------ DOCUMENT PASSAGE ------
It is of particular interest that within the last month the Supreme Court held in United Mine Workers of America v. Pennington 33 U.S.L. Week 4520 (U.S. June 7, 1965), that the antitrust exemption afforded unions by the Clayton Act and the Norris-La Guardia Act does not extend to agreements between unions and one set of employers to impose a certain wage scale on other bargaining units. H.R. 3955 would thus not only constitute a significant extension of the antitrust immunity afforded by the Fishermen's Cooperative Marketing Act, but it would also provide an exemption for crew members and their employers that is available to no other unions in this country. We see no basis in equity or logic for this unprecedented extension of antitrust immunity to one favored group in our economy.

Indeed, the immunity granted by H.R. 3955 to contracts between fishermen's organizations and buyers is so broad, it is impossible to determine its full effect. For example, such an agreement could provide for discriminatory prices, but with the adoption of this Bill, the Federal Trade Commission or injured parties would be totally powerless to take action against the Association or the buyers for violation of the Robinson-Patman Act. How much further this immunity would be interpreted to extend, we cannot predict at this time.

CONCLUSION

For the reasons we have outlined above, we believe H.R. 3955 would be contrary to the interests of independent fishermen, processors, other buyers of raw fish, as well as the consuming public. The proponents of this Bill have not shown that conditions exist that would justify this extraordinary departure from traditional principles of competition in a free enterprise economy.
------
TO DO:
**1.** Rewrite the statement on H.R. 3955 starting at "For the reasons" and ending at "free enterprise economy.", with "consuming public" changed to "buying public".
**2.** Answer these questions from the statement on H.R. 3955:
(a) What case did the Supreme Court decide within the last month?
(b) The antitrust immunity of which act would H.R. 3955 significantly extend?
(c) Under which act would the Federal Trade Commission or injured parties be unable to act against discriminatory prices?
**3.** Carry the statement on H.R. 3955 forward from its final sentence.
------ DATASET EXTRACT ------
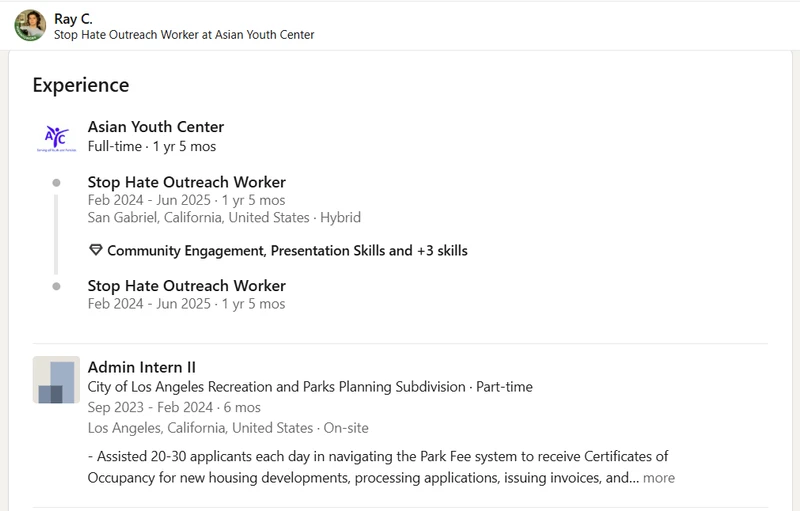Select the first Stop Hate Outreach Worker title
The height and width of the screenshot is (511, 800).
pos(187,182)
------
RESULTS BY TASK:
**1.**
For the reasons we have outlined above, we believe H.R. 3955 would be contrary to the interests of independent fishermen, processors, other buyers of raw fish, as well as the buying public. The proponents of this Bill have not shown that conditions exist that would justify this extraordinary departure from traditional principles of competition in a free enterprise economy.

**2.**
(a) United Mine Workers of America v. Pennington
(b) The Fishermen's Cooperative Marketing Act
(c) The Robinson-Patman Act

**3.**
We respectfully request that the Subcommittee not recommend the enactment of this Bill.

Respectfully submitted.

MILAN D. SMITH, Executive Vice President.

[Telegram

NEW BEDFORD, MASS., June 16, 1965.

Congressman HASTINGS KEITH,

Care of James Sledd,

Longworth Office Building, Washington, D.C.:

The New Bedford Fishermens Union wishes to record itself in favor of H.R. 3955 fishermens bargaining bill and request that you make this known to the committee.

AUSTIN T. SKINNER.
Secretary-Treasury.

INTERNATIONAL LONGSHOREMEN'S & WAREHOUSEMEN'S UNION,

Washington, D.C., June 16, 1965.

Hon. T. ASHTON THOMPSON, Chairman, Subcommittee on Fisheries, House Committee on Merchant Marine and Fisheries, House Office Building, Washington, D.C.

DEAR MR. CHAIRMAN: As the Washington Representative of the Fisheries Division of the International Longshoremen's & Warehousemen's Union, I am writing to you with reference to H.R. 3955 and similar bills dealing with the question of giving fishermen's organizations a voice in the ex-vessel sale of fish and other aquatic products on which the livelihood of their members depends. The Fisheries Division of the ILWU comprises some 5,000 fishermen and related workers engaged in the tuna, sardine, mackerel and salmon fisheries of the West Coast.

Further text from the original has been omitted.